Search code examples
pythonpython-itertools

Explore all possible BOOLEAN combinations of variables


I have a list: [A,B,C] and I want to explore all possible logic combinations. I have got as far as generating:

[A,AND,B,AND,C]
[A,AND,B,OR,C]
[A,OR,B,AND,C]
[A,OR,B,OR,C]
[A,AND,C,OR,B]

This was partially achieved using the following:

def get_macro_comb(keys):
    all_comb = []
    for combination in itertools.product(BOOL, repeat=get_needed_bool(keys)):
        all_comb.append(combination)
    expanded_list = list(set(all_comb))
    
    all_aud = []
    for boo in expanded_list:
        aud = [x for x in chain(*zip_longest(keys, boo)) if x is not None]
        all_aud.append(aud)
    return all_aud


def get_needed_bool(l):
    needed_bool = len(l) -1
    return needed_bool
    
BOOL = ['AND','OR']
full_aud = []
for comb in get_macro_comb(['A','B','C']):
    aud = ' '.join(comb)
    full_aud.append(comb)

and I want to group this for a query, so taking the second example I want:

(A AND B) OR C
A AND (B OR C)

and I want this generalised to n items in a list.

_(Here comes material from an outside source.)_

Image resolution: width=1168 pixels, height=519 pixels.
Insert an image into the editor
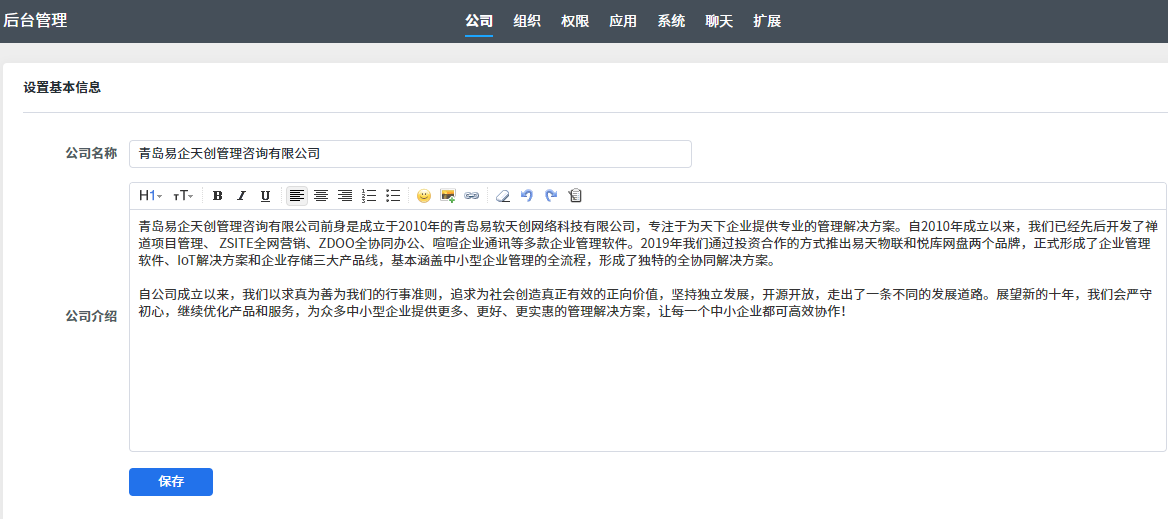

I have only managed to think of a bullish approach:

x =['A','AND','B','OR','C']
aud = '({})'.format(' '.join(x[i-1:i+2]))
rest_aud = ' '.join(x[i+2:])
aud = aud + ' ' + rest_aud
print(aud)

aud = '({})'.format(' '.join(x[i+1:]))
rest_aud = ' '.join(x[i-1:i+1])
aud =  rest_aud + ' ' + aud
print(aud)

which returns:

(A AND B) OR C
A AND (B OR C)

clearly non-generalisable


Solution

  • If you include permutations of the symbols (e.g. "A OR B AND C" ... "A AND C OR B"), implement operator precedence (i.e. AND before OR) and want to exclude formulation that produce the same True/False result for every input pattern, the logic can get quite complex:

    Here's my take on it:

    • I first view the operations as a binary tree which recursively combines a left and right side either with an OR or an AND operator.
    • To implement permutations, the left side is formed of the powerset of combinations that use half of the values or less (with the right side using the remaining values
    • I only use up to half of the values on the left side because if I used more than half, then the right side would contain combinations that have already been seen on the left, and since OR and AND are commutative, those additional distributions would only produce expressions that are equivalent
    • When the number of symbols is even and both sides are equal sized, avoiding the mirroring distributions is handled using a set where the leftside combinations are stored and excluded from being used on the right side
    • Still this will produce equivalent expressions that need to be excluded from the result
    • Because of the recursive nature of the approach, I use a cache so that combinations of symbols are only computed once

    This function tests if two expressions are equivalent. It does so by feeding each expression with all combinations of True/False patterns and evaluating them to compare results. If the two expressions produce the same result for all patterns, then they are equivalent.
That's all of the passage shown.